From textbook to workbook

Keen to apply their textbook knowledge on a social enterprise project, four undergraduates from Nanyang Technological University’s Nanyang Business School (NBS), learnt that sometimes when the going gets tough, the tough get going.

Business undergraduates (clockwise) Wang Jieying, Priyangka Rakappan, Lee Xingqi, and Sai Shein Htet,  – all members of the Business Solutions student club, were pleasantly surprised one morning when they received an invitation from Bamboo Builders to work on a service project over their December 2020 holidays. 

Bamboo Builders is a social enterprise that works with rural and urban schools in Southeast Asia, such as Myanmar and Vietnam, to equip and empower young adults with entrepreneurial skills, inspiring them to in turn set up social enterprises to help alleviate poverty and improve access to education. In October 2020, Bamboo Builders reached out to Business Solutions for strategy support for one of their social entrepreneurship initiatives. Business Solutions which had built up capabilities in strategy consulting, believed that this would be a good learning experience for the club, and the four team members were selected through internal interviews.

One of Bamboo Builders’ beneficiaries includes a group of less fortunate Myanmar students who started TDG Origins, a premium organic honey business that channels 100% of their profits to support education.

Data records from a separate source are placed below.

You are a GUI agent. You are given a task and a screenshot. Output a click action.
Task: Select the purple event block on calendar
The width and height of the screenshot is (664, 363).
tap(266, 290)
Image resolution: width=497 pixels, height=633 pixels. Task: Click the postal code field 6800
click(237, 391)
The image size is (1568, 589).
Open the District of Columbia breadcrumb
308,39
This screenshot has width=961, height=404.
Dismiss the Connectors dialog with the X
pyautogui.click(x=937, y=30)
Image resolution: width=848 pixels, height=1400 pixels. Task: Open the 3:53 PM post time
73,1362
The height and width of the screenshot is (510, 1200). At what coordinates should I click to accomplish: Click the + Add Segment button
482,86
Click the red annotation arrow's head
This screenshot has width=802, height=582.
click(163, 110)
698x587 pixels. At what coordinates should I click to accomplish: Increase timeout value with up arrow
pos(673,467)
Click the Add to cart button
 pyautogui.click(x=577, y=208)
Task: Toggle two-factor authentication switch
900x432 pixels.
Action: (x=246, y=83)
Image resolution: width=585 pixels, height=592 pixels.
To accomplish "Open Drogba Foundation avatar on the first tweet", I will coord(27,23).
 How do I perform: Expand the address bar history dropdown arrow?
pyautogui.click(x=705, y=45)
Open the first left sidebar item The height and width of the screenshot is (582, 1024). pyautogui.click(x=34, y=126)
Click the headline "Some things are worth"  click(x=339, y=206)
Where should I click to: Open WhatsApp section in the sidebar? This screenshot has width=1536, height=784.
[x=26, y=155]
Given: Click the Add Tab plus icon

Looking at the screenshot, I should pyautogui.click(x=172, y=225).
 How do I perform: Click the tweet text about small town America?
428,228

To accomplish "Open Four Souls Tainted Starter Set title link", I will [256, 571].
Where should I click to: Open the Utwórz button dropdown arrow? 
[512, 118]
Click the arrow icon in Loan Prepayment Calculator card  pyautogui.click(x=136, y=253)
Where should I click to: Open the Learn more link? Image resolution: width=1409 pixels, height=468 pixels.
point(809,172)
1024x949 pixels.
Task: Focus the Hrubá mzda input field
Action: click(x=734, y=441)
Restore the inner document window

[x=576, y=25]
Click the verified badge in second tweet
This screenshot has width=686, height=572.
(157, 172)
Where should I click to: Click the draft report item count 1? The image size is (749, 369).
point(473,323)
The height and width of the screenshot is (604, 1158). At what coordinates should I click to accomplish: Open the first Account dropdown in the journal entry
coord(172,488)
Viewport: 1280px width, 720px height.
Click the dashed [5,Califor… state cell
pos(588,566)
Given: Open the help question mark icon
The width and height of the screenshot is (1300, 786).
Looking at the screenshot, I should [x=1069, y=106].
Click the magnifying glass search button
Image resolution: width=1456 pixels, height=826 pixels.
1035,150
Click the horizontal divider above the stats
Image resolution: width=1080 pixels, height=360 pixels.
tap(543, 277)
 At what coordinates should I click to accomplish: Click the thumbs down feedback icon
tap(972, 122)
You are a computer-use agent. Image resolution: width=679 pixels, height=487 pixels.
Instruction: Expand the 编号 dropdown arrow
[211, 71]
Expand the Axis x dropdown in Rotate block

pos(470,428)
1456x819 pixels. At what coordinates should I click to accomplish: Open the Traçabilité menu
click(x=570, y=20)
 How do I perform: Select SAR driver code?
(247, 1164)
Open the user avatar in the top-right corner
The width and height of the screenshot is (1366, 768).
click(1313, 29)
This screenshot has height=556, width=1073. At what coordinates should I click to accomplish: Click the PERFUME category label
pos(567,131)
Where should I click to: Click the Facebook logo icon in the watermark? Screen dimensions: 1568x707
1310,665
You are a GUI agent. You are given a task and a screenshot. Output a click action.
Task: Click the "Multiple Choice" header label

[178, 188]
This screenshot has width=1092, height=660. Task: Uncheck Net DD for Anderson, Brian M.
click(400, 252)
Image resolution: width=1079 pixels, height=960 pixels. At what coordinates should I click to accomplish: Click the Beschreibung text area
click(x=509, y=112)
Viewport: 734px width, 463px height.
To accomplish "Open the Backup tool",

Putting two and two together, Bamboo Builders roped in the team from Business Solutions to provide business strategy advice to help TDG Origins expand their business and break into the Myanmar market. It was no different from building a case competition, except with real hands-on experience, for the four Business Solutions student club teammates who have participated in local and international business case competitions, running the Asian Business Case Competition, the Singapore Business Case Competition, and conducting case training for new joiners. 

The process to incorporate TDG Origins

One of the main challenges that the students faced right at the beginning was getting TDG Origins incorporated in Myanmar. At that time, it was a non-registered company that was based outside Yangon where students in the rural regions packed the honey and shipped them for sale in Yangon. “Incorporation would allow TDG honey to be stocked in organic supermarkets and achieve a higher price point,” explained Xingqi. “Incorporation would also legitimate the business and put TDG in a better position to apply for grants,” Shein Htet added.

“Applying our first year Business Law knowledge but set in Myanmar context, we came up with eight different possible business structures before eventually recommending Company Limited by Guarantee (CLG), which is the same model as our biggest competitor,” said Priyangka.

With all the best intentions, they set out to get the paperwork done only to realise that the process was arduous. Besides the language barrier, there was a huge lack of information. “Honey in Myanmar is quite an obscure item, and after a lot of time spent searching, we learnt that it was filed under ‘sweet spreads’,” said Shein Htet.

Researching competitors and consumers

The obscurity of organic honey meant that looking for competitor information was challenging too. “It was not a process where we identified the competitors and then visited their official websites. We had to scrape together bits and pieces of information like ingredients and prices from all available online platforms, ploughing through all distribution channels just to find out who else was out there,” recalled Priyangka.

Besides targeting the domestic market, the team also researched and profiled the tourists and expatriate consumer groups. “We narrowed the group down to China, where our research showed that honey accounted for 66% of all sweet spreads and we recommended focusing on tourists from China,” said Shein Htet.

Midway into the project, the team made two presentations and received positive feedback before bowing out with a final presentation to the happy client.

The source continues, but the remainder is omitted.